Look below for the line holding "Click the thevacation/readme.txt path text" and the line holding "The height and width of the screenshot is (383, 640).". Transcribe exactly those lines and all lines between them, nothing more.

(Entries taken from a collection)
------
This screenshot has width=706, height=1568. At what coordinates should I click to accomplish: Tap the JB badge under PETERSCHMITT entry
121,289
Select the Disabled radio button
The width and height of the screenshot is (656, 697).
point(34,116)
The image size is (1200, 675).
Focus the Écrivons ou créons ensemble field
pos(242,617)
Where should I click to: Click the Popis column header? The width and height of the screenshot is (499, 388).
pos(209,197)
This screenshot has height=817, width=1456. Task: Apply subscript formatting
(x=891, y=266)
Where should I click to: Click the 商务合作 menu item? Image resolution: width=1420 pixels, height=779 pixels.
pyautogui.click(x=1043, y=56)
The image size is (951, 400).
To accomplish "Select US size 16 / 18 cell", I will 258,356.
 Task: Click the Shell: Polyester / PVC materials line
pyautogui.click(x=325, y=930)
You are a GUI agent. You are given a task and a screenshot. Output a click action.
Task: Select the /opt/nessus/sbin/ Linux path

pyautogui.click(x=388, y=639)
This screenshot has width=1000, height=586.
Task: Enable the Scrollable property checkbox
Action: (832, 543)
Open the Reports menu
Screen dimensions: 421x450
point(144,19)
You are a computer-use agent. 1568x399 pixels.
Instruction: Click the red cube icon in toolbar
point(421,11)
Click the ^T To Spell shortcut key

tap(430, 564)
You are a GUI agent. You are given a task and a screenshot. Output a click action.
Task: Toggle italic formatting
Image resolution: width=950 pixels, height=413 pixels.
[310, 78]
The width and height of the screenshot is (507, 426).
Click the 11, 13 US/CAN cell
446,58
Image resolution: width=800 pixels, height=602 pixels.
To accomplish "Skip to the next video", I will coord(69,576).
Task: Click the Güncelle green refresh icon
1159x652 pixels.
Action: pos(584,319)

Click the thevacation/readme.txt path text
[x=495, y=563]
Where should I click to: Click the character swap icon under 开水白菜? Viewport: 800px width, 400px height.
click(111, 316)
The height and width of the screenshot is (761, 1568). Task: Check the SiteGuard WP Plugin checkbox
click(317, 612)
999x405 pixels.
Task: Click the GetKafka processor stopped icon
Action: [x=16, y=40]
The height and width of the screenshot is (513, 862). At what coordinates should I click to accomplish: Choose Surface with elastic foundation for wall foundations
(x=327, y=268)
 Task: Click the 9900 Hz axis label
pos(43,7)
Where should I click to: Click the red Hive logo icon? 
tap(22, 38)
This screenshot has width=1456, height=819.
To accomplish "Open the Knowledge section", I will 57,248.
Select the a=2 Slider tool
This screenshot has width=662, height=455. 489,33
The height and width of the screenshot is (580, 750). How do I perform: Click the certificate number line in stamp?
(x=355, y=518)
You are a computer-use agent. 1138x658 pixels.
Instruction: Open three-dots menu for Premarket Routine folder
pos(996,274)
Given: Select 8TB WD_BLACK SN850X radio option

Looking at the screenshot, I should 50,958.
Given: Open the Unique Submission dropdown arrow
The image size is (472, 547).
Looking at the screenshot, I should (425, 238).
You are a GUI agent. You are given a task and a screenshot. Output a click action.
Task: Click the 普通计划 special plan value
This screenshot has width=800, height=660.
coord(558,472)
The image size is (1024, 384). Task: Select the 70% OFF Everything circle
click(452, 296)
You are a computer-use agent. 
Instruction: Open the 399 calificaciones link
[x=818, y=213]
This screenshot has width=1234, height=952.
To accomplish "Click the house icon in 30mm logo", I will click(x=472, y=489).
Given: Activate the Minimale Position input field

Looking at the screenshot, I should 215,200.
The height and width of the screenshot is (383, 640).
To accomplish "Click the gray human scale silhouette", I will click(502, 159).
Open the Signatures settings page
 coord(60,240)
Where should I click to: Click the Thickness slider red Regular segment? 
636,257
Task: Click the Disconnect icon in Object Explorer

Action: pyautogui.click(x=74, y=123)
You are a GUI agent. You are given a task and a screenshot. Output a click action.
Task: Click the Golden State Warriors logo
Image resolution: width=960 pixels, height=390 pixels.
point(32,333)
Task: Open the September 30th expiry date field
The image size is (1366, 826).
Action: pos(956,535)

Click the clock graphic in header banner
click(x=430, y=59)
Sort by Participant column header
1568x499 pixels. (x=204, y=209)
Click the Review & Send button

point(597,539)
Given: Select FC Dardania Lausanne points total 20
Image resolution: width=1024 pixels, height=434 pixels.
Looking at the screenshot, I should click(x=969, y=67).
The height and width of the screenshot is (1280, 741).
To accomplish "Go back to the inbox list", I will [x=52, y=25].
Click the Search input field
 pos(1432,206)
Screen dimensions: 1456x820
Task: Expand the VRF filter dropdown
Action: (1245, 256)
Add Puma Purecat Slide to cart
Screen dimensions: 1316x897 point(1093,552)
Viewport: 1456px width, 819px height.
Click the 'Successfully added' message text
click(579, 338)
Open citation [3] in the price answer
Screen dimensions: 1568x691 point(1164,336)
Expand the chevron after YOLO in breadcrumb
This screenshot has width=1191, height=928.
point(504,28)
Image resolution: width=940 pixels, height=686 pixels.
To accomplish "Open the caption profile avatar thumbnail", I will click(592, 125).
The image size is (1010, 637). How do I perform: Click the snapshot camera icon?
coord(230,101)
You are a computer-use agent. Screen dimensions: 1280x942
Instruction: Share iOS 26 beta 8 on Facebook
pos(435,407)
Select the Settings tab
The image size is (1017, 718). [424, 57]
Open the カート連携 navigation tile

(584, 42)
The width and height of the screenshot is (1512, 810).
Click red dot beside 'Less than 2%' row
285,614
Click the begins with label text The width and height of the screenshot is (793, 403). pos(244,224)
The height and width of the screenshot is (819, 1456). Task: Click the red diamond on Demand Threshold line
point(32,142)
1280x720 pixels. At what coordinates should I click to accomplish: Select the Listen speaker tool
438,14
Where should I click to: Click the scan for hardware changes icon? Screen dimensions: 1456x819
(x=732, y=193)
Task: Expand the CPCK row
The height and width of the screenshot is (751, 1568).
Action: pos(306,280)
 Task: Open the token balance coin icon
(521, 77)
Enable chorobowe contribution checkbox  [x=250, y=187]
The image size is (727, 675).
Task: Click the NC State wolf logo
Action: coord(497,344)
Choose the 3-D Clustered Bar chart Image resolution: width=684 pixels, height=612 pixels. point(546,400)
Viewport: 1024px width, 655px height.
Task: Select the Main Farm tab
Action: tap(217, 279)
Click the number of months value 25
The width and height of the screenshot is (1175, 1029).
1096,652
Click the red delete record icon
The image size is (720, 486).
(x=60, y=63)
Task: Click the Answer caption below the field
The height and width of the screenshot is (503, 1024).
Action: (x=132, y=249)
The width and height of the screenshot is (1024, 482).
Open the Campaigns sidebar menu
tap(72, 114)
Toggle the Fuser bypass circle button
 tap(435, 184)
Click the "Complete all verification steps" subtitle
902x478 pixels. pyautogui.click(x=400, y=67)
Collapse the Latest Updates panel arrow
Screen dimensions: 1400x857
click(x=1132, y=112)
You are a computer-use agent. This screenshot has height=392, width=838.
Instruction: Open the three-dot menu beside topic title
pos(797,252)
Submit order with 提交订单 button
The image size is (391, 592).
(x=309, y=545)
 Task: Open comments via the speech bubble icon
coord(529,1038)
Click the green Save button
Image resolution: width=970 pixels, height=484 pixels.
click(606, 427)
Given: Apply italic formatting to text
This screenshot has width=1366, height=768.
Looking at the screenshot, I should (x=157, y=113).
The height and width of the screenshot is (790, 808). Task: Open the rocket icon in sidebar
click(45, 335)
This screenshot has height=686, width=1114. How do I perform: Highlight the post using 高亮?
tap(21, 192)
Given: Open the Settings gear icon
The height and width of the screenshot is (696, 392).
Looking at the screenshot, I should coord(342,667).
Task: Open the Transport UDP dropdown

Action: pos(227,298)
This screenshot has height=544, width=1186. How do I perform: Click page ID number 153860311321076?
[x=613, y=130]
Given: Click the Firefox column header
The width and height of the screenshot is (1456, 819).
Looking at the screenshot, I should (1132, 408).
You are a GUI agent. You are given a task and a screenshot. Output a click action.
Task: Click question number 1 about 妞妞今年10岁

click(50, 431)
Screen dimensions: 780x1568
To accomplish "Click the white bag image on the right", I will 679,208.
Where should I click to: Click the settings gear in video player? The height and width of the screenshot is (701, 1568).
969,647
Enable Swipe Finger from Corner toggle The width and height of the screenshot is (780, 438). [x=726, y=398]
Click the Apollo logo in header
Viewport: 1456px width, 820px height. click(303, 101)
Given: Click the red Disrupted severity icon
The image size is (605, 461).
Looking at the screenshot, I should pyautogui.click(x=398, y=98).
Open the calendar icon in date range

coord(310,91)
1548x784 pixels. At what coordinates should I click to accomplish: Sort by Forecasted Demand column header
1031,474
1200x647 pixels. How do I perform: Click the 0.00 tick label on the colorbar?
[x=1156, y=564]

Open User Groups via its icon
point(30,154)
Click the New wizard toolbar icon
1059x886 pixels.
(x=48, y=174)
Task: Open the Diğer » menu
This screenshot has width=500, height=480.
------
■ RESPONSE TO THE EXERCISE:
Click the thevacation/readme.txt path text
[x=495, y=563]
Where should I click to: Click the character swap icon under 开水白菜? Viewport: 800px width, 400px height.
click(111, 316)
The height and width of the screenshot is (761, 1568). Task: Check the SiteGuard WP Plugin checkbox
click(317, 612)
999x405 pixels.
Task: Click the GetKafka processor stopped icon
Action: [x=16, y=40]
The height and width of the screenshot is (513, 862). At what coordinates should I click to accomplish: Choose Surface with elastic foundation for wall foundations
(x=327, y=268)
 Task: Click the 9900 Hz axis label
pos(43,7)
Where should I click to: Click the red Hive logo icon? 
tap(22, 38)
This screenshot has width=1456, height=819.
To accomplish "Open the Knowledge section", I will 57,248.
Select the a=2 Slider tool
This screenshot has width=662, height=455. 489,33
The height and width of the screenshot is (580, 750). How do I perform: Click the certificate number line in stamp?
(x=355, y=518)
You are a computer-use agent. 1138x658 pixels.
Instruction: Open three-dots menu for Premarket Routine folder
pos(996,274)
Given: Select 8TB WD_BLACK SN850X radio option

Looking at the screenshot, I should 50,958.
Given: Open the Unique Submission dropdown arrow
The image size is (472, 547).
Looking at the screenshot, I should (425, 238).
You are a GUI agent. You are given a task and a screenshot. Output a click action.
Task: Click the 普通计划 special plan value
This screenshot has width=800, height=660.
coord(558,472)
The image size is (1024, 384). Task: Select the 70% OFF Everything circle
click(452, 296)
You are a computer-use agent. 
Instruction: Open the 399 calificaciones link
[x=818, y=213]
This screenshot has width=1234, height=952.
To accomplish "Click the house icon in 30mm logo", I will click(x=472, y=489).
Given: Activate the Minimale Position input field

Looking at the screenshot, I should 215,200.
The height and width of the screenshot is (383, 640).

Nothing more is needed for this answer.